Don’t sweat the small stuff - vacation schemes

Jessica Booker

Legendary Member
Graduate Recruitment
Premium Member
Forum Team
Aug 1, 2019
6,267
8,882
As we have had a few posts where people are worried about how they are perceived on vacation schemes, and I have also had a fair number of PMs on the same topic, I thought it would be useful to list out some of the things you really don’t need to worry about when it comes to vacation schemes.

- Not asking questions in a large group environment such as a panel talk/networking event (typically not everyone can ask questions given time limits). In a similar way if you “submit” questions before the event and yours doesn’t get chosen, it doesn’t mean anything - it doesn’t mean it was a stupid question to ask, it just means they answered other questions.

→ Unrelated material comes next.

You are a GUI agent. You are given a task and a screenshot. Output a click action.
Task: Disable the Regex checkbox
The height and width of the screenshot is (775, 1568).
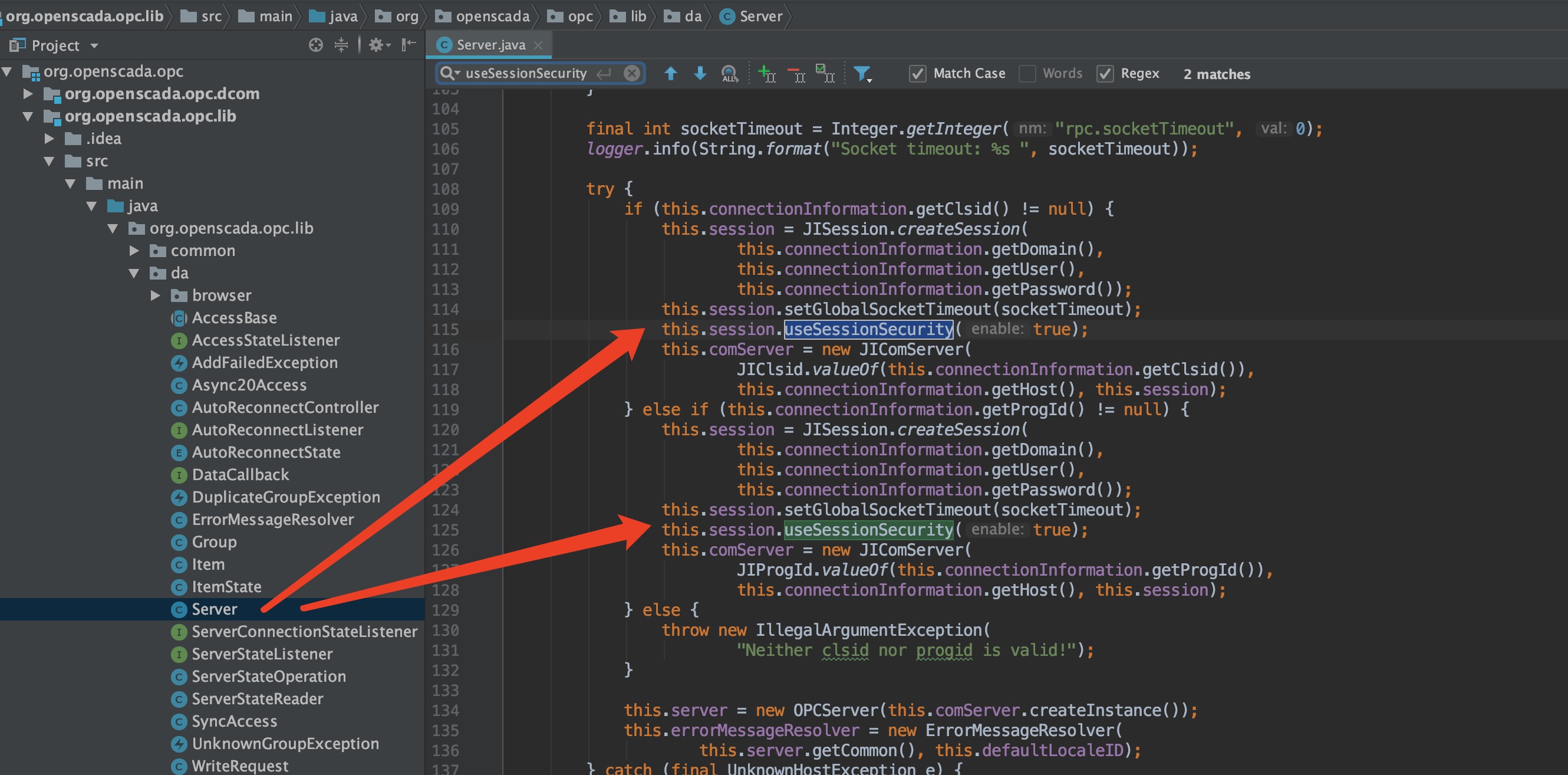[1105, 74]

- Attendng social events, lunchtime talks or events put on by the firm instead of staying behind to do work. Unless your supervisor says they need you to stay to work, you are not going to be perceived badly. The firm has put the event on for employees and wants people to attend - that is no different to vacation schemers

- How many informal coffee sessions you organise compared to your peers. There is no right answer to how many you could/should do. It’s much more about what you gain from them than how many you do

- forgetting someone’s name - we all do it. And we expect that interns will probably forget more than anyone as they are learning everyone’s name for the first time, while people who have been at the firm for ages even do it from time to time

- your work not being perfect the first time around. Expect any work you do to be reviewed and criticised - it is something you have to be prepared to happen for most of your career, and more so as a intern/trainee/junior lawyer. Expect significant mark-ups of documents, supervisors to highlight what is irrelevant, what is missing etc. It doesn’t mean that your work isn’t good enough - it just means you need to do some additional work on it. This isn’t like academia where you typically get one chance of submitting an assessment and your performance is “graded” purely on that content. Expect multiple revisions of your work. about the final product than the first draft.

- you find yourself asking a lot of questions about the work you are doing. That’s normal and expected. Firm’s tend to be worried more about those not asking questions about what they are doing.

- how much work you have compared to your fellow vac schemers. They are working in different departments with different supervisors. This is the reality of the working in law firms. It isn’t down to your/your abilities/how you are perceived - it’s just down to the variables outside of your control.

- what other vac schemers think about you. You are never going to best buddies with everyone, if there are individual people you just don’t gel with, that doesn’t mean anything about you (or them). Even smaller commercial law firms are big enough that you don’t to be everyone’s best friend.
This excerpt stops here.